Cutting-edge magnet technology for fusion power to be tested in the US

The company behind the breakthrough plans to deliver fusion power in the 2030s.
Loukia Papadopoulos
Tokamak Energy's HTS magnet.jpg
Tokamak Energy's HTS magnet.

Tokamak Energy 

Tokamak Energy announced through a press release on Thursday that its magnet technology will be exposed to extreme conditions to test lifetime fusion power plant performance in a United States national laboratory.

The process of generating clean, sustainable fusion energy requires strong magnetic fields to confine and control hydrogen fuel, which becomes a plasma several times hotter than the Sun inside a tokamak.
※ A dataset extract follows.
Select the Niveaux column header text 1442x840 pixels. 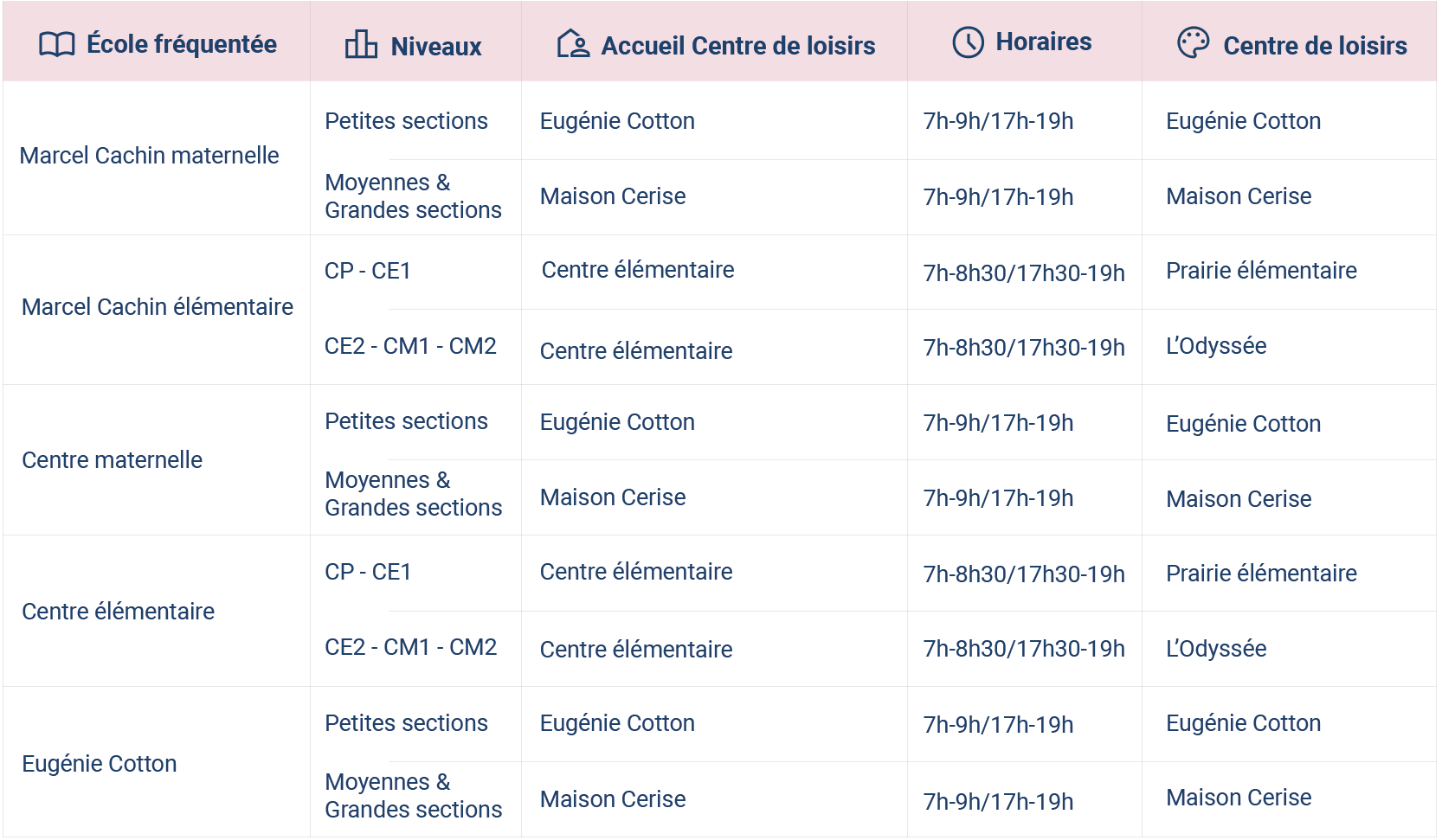pos(436,46)
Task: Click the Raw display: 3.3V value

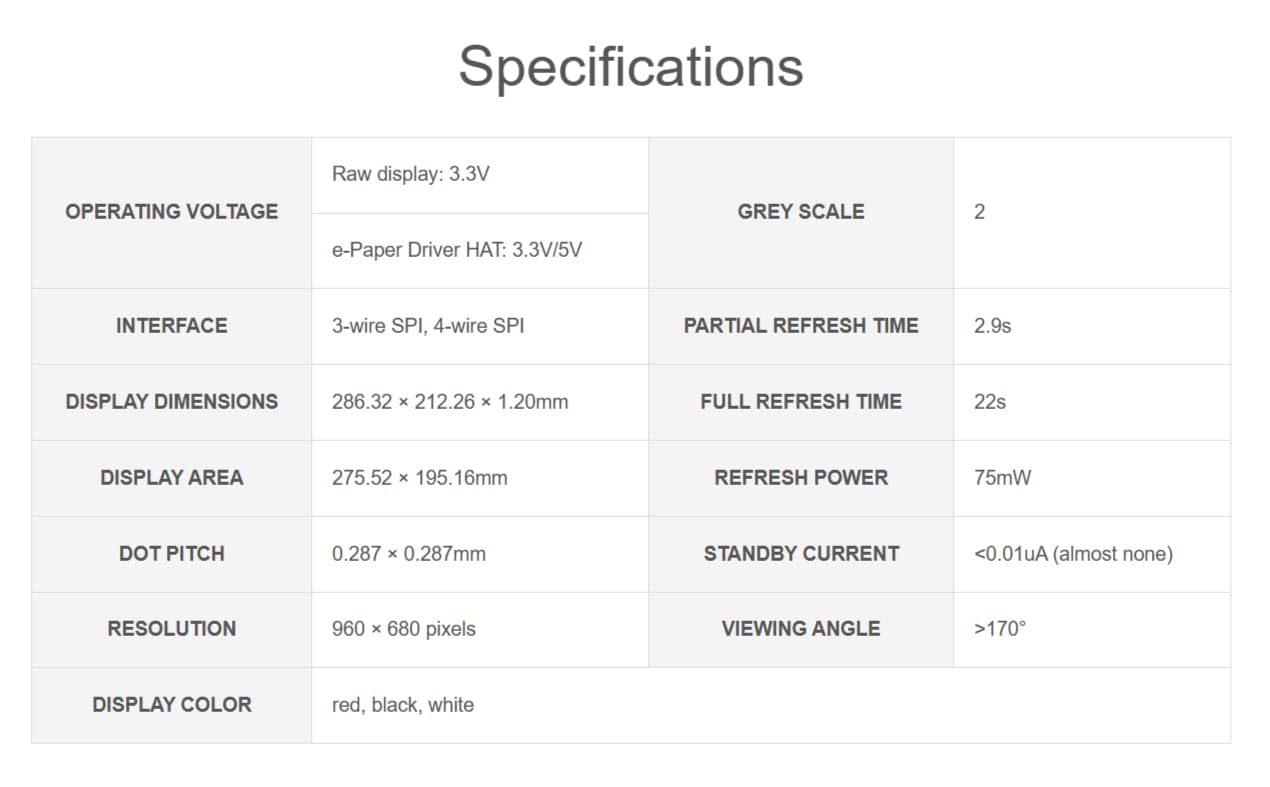Action: (x=411, y=174)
The magnets must be able to withstand secondary gamma rays, a form of electromagnetic radiation similar to X-rays, in order to maintain efficient power plant operations. 

To this end, Tokamak Energy built and commissioned its specialist gamma radiation cryostat system – a vacuum device to provide thermal insulation for the magnets – at its Oxfordshire headquarters.

Strong magnetic fields are generated in the system by passing large electrical currents through arrays of electromagnet coils that will surround the plasma in future power plants.

A system rebuilt in a new location

Now, the system will be sent to the Gamma Irradiation Facility (GIF) based at the Department of Energy’s Sandia Laboratories, Albuquerque, where it will be reassembled in its final form. 

GIF is one of the few places in the world capable of housing the system while exposing the company’s breakthrough high temperature superconducting (HTS) magnets to a power plant representative dose rates – sufficient in intensity and energy – of gamma radiation.

“Our pioneering magnet technology must withstand extreme conditions to keep fusion power plants running in the future. The specialist Sandia Laboratory is ideally configured to test magnet durability and performance when exposed to gamma radiation. It is essential to push the boundaries now as we scale up our operations towards commercial fusion,’ said Dr Rod Bateman, HTS Magnet Development Manager at Tokamak Energy.

Individual magnets will now be analyzed in tests that will run for six months at the New Mexico facility.

“The GIF is a unique facility that can provide high doses of gamma radiation to large test objects. We look forward to working with Tokamak Energy to advance fusion technologies,” said in the statement Don Hanson, GIF Facility Supervisor at Sandia National Laboratory.

Tokamak Energy has led the way in recognising the opportunity to apply and develop HTS technology for fusion energy and has an ambitious mission to deliver fusion power in the 2030s.